Please rewrite the records below with every instance of "Where should I click to" replaced by "Which spot should I click to", changing nothing else.

Source records
==========
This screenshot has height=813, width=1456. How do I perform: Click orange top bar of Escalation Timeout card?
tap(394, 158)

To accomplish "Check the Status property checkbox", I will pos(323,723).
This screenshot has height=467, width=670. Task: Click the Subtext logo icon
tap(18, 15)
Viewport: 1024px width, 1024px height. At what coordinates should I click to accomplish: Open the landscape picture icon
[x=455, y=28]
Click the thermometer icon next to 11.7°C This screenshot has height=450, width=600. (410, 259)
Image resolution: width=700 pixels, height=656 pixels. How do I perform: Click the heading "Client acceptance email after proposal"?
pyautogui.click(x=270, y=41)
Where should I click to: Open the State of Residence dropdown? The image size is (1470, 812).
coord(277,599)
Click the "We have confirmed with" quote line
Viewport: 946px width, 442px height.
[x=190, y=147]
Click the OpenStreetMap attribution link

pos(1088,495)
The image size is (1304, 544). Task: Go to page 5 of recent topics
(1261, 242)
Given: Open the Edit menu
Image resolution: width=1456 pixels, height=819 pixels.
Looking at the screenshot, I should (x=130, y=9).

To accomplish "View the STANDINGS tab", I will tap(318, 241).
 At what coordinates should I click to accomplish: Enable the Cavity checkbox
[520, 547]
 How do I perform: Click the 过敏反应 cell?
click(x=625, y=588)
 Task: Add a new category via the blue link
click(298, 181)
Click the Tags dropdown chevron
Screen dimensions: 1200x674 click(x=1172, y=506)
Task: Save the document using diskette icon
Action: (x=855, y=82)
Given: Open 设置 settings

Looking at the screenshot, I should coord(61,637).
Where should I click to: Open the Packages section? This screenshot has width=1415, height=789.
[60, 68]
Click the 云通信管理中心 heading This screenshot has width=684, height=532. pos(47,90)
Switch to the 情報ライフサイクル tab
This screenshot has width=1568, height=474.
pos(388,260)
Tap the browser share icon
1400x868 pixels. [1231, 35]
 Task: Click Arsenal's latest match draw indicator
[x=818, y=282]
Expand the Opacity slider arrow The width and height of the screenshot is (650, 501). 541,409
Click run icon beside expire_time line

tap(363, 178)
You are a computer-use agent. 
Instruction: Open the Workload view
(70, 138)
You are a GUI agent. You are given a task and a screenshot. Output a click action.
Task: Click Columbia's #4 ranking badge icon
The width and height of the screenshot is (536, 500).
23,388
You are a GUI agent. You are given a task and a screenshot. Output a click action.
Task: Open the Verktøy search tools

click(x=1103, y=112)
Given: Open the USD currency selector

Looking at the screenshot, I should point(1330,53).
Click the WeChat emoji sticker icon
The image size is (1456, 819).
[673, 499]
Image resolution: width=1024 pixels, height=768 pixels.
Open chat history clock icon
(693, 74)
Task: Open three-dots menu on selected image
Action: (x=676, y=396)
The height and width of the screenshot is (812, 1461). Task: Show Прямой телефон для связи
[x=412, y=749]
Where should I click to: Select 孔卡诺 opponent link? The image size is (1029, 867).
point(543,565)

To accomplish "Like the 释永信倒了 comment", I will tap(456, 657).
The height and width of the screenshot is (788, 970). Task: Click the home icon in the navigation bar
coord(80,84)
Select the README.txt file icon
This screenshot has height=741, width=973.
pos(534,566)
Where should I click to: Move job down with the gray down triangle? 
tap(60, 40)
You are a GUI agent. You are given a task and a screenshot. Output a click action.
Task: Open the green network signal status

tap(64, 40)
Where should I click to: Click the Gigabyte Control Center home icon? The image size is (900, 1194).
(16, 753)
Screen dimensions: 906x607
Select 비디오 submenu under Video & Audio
==========
__Written response__:
This screenshot has height=813, width=1456. How do I perform: Click orange top bar of Escalation Timeout card?
tap(394, 158)

To accomplish "Check the Status property checkbox", I will pos(323,723).
This screenshot has height=467, width=670. Task: Click the Subtext logo icon
tap(18, 15)
Viewport: 1024px width, 1024px height. At what coordinates should I click to accomplish: Open the landscape picture icon
[x=455, y=28]
Click the thermometer icon next to 11.7°C This screenshot has height=450, width=600. (410, 259)
Image resolution: width=700 pixels, height=656 pixels. How do I perform: Click the heading "Client acceptance email after proposal"?
pyautogui.click(x=270, y=41)
Which spot should I click to: Open the State of Residence dropdown? The image size is (1470, 812).
coord(277,599)
Click the "We have confirmed with" quote line
Viewport: 946px width, 442px height.
[x=190, y=147]
Click the OpenStreetMap attribution link

pos(1088,495)
The image size is (1304, 544). Task: Go to page 5 of recent topics
(1261, 242)
Given: Open the Edit menu
Image resolution: width=1456 pixels, height=819 pixels.
Looking at the screenshot, I should (x=130, y=9).

To accomplish "View the STANDINGS tab", I will tap(318, 241).
 At what coordinates should I click to accomplish: Enable the Cavity checkbox
[520, 547]
 How do I perform: Click the 过敏反应 cell?
click(x=625, y=588)
 Task: Add a new category via the blue link
click(298, 181)
Click the Tags dropdown chevron
Screen dimensions: 1200x674 click(x=1172, y=506)
Task: Save the document using diskette icon
Action: (x=855, y=82)
Given: Open 设置 settings

Looking at the screenshot, I should coord(61,637).
Which spot should I click to: Open the Packages section? This screenshot has width=1415, height=789.
[60, 68]
Click the 云通信管理中心 heading This screenshot has width=684, height=532. pos(47,90)
Switch to the 情報ライフサイクル tab
This screenshot has width=1568, height=474.
pos(388,260)
Tap the browser share icon
1400x868 pixels. [1231, 35]
 Task: Click Arsenal's latest match draw indicator
[x=818, y=282]
Expand the Opacity slider arrow The width and height of the screenshot is (650, 501). 541,409
Click run icon beside expire_time line

tap(363, 178)
You are a computer-use agent. 
Instruction: Open the Workload view
(70, 138)
You are a GUI agent. You are given a task and a screenshot. Output a click action.
Task: Click Columbia's #4 ranking badge icon
The width and height of the screenshot is (536, 500).
23,388
You are a GUI agent. You are given a task and a screenshot. Output a click action.
Task: Open the Verktøy search tools

click(x=1103, y=112)
Given: Open the USD currency selector

Looking at the screenshot, I should point(1330,53).
Click the WeChat emoji sticker icon
The image size is (1456, 819).
[673, 499]
Image resolution: width=1024 pixels, height=768 pixels.
Open chat history clock icon
(693, 74)
Task: Open three-dots menu on selected image
Action: (x=676, y=396)
The height and width of the screenshot is (812, 1461). Task: Show Прямой телефон для связи
[x=412, y=749]
Which spot should I click to: Select 孔卡诺 opponent link? The image size is (1029, 867).
point(543,565)

To accomplish "Like the 释永信倒了 comment", I will tap(456, 657).
The height and width of the screenshot is (788, 970). Task: Click the home icon in the navigation bar
coord(80,84)
Select the README.txt file icon
This screenshot has height=741, width=973.
pos(534,566)
Which spot should I click to: Move job down with the gray down triangle? 
tap(60, 40)
You are a GUI agent. You are given a task and a screenshot. Output a click action.
Task: Open the green network signal status

tap(64, 40)
Which spot should I click to: Click the Gigabyte Control Center home icon? The image size is (900, 1194).
(16, 753)
Screen dimensions: 906x607
Select 비디오 submenu under Video & Audio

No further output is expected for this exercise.